Cuándo la miseria no tiene tiempo para esperar lentos cambios sociales, cambios
que quizá nunca lleguen, entender la necesidad de amar al prójimo puede que
implique caminos “pocos santos” a los ojos puritanos. Pero, si la necesidad nos fuera
presentada de otras maneras, ¿nos abriríamos a dar ayuda igualmente? Si no nos
“mintieran”, ¿los ayudaríamos? Porque quienes sufren grandes necesidades e
injusticias saben que si no radicalizan su relato no serán oídos. Al presentárseme la
pura verdad como lo hizo este hombre, en cuerpo y cicatriz, en gesto y
vulnerabilidad, “Dios me arrancó la careta”. Este hombre me mostró las grandes
mentiras en las que vivimos quienes ignoramos el sufrimiento de los demás. En
realidad somos nosotros quienes vivimos mentiras vestidas de verdad, y para esto,
hacemos aparecer como mentiroso a quien con su cruel sufrimiento nos grita el
horror de la pura realidad que viven miles y millones de personas a las que
ignoramos. Mentimos. Mentimos con consensuadas explicaciones, con lógicas que
nos libran de la misericordia, del compañerismo, de copadecimiento.

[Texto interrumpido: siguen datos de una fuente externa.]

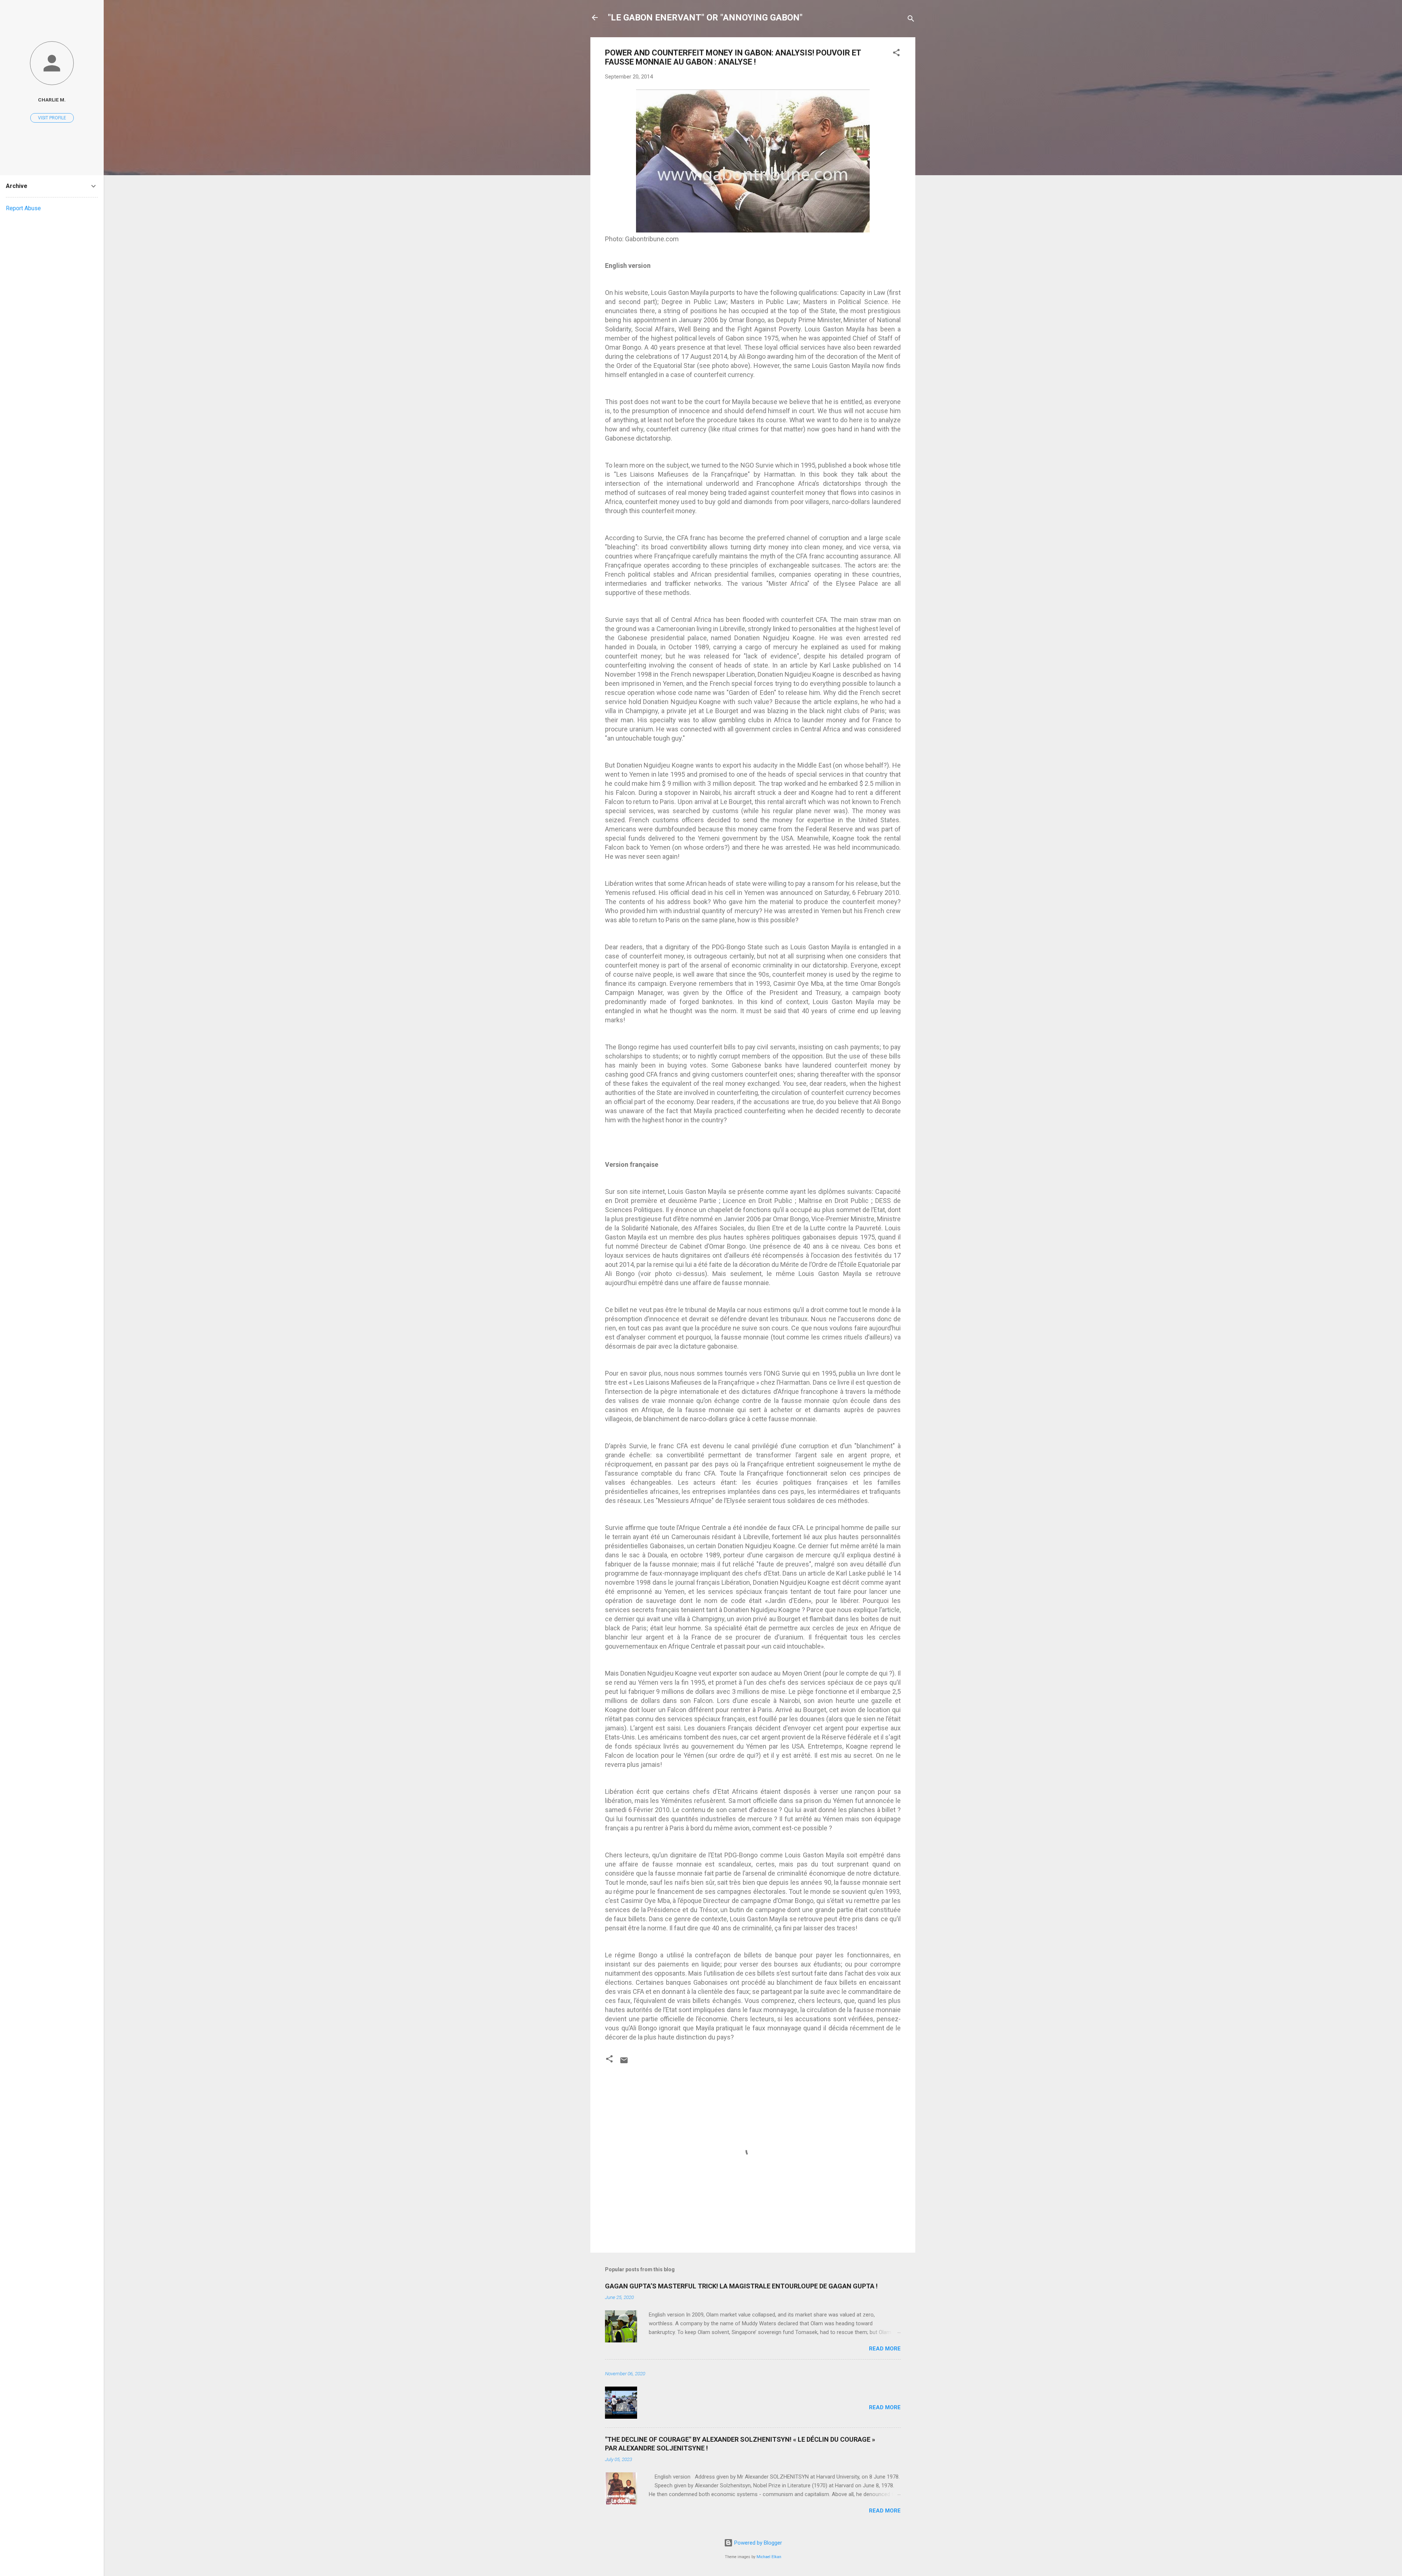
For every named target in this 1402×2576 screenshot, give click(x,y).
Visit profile (52, 117)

El cuerpo de
hombre, su mirada, clamaban más fuertemente que cualquier palabra o
argumentación que pudiera salir de mi corazón endurecido. Mi confort, mi
condición de pastor sin ovejas, exponían mi indiferencia e insensatez. Entonces,
realmente, ¿quién mentía?, ¿quién necesitaba sincerarse ante el otro?

Jesús se dirigió entonces a los judíos que habían creído en él, y les dijo: —Si se
mantienen fieles a mis enseñanzas, serán realmente mis discípulos; y conocerán la
verdad, y la verdad los hará libres (Jn 8,31-32).